175 g ethanol = 0.175 kg ethanol

Now, we can find the moles of cinnamaldehyde required:

moles of cinnamaldehyde = molality (m) × kilogram solvent = 3.44 m × 0.175 kg = 0.602 moles.

Finally, we can calculate the mass of cinnamaldehyde needed:

mass of cinnamaldehyde = moles × molar mass = 0.602 moles × 132.15 g/mol = 79.453 grams.

Therefore, to increase the boiling point of 175 g of ethanol to 82.7°C, 79.453 grams of cinnamaldehyde must be added.

Answer 2

Answer: The mass of cinnamaldehyde that must be added is 79.6 grams.

Step-by-step explanation:

Elevation in boiling point is defined as the difference in the boiling point of solution and freezing point of pure solution.

The equation used to calculate elevation in boiling point follows:

`\Delta T_b=\text{boiling point of solution}-\text{boiling point of pure solution}`

`\Delta T_b` = ? °C

Boiling point of pure ethanol = 78.5°C

Boiling point of solution = 82.7°C

Putting values in above equation, we get:

`\Delta T_b=(82.7-78.5)^oC=4.2^oC`

To calculate the elevation in boiling point, we use the equation:

`\Delta T_b=iK_bm`

Or,

`\Delta T_b=i* K_b* \frac{m_(solute)* 1000}{M_(solute)* W_(solvent)\text{ (in grams)}}`

where,

`\Delta T_b` = 4.2°C

i = Vant hoff factor = 1 (For non-electrolytes)

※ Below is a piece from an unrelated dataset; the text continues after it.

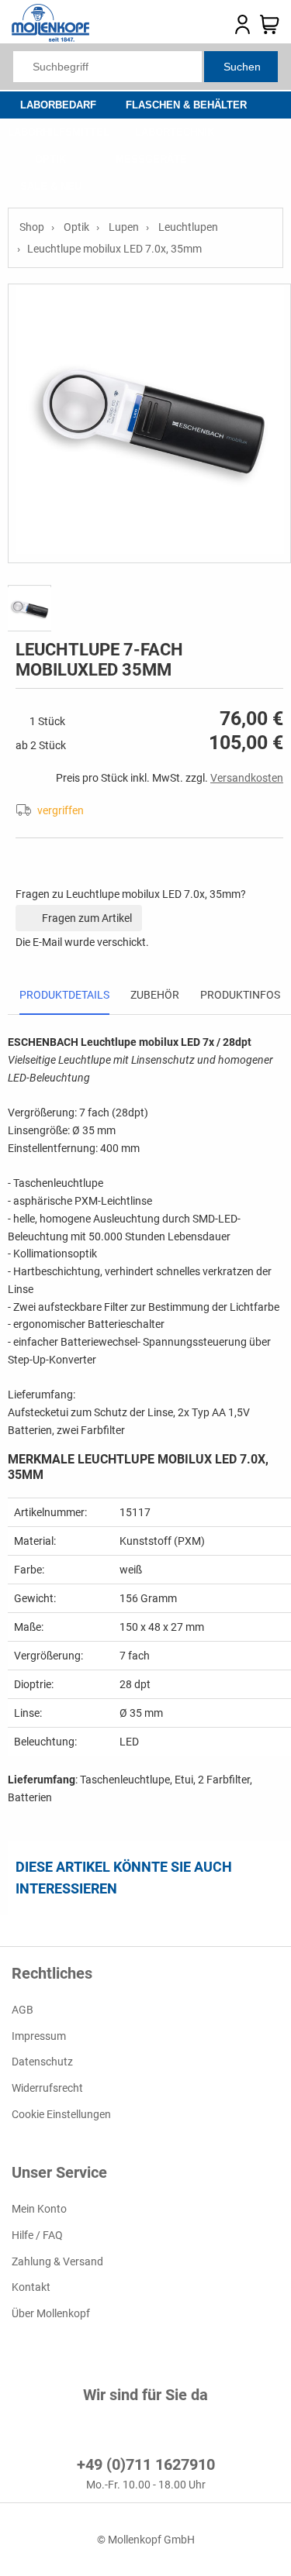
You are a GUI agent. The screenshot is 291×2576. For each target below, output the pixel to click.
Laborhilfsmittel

`K_b` = molal boiling point elevation constant = 1.22°C/m.g

`m_(solute)` = Given mass of solute (cinnamaldehyde) = ? g

`M_(solute)` = Molar mass of solute (cinnamaldehyde) = 132.15 g/mol

`W_(solvent)` = Mass of solvent (ethanol) = 175 g

Putting values in above equation, we get:

`4.2^oC=1* 1.22^oC/m* (m_(solute)* 1000)/(132.15g/mol* 175)\\\\m_(solute)=79.6g`

Hence, the mass of cinnamaldehyde that must be added is 79.6 grams.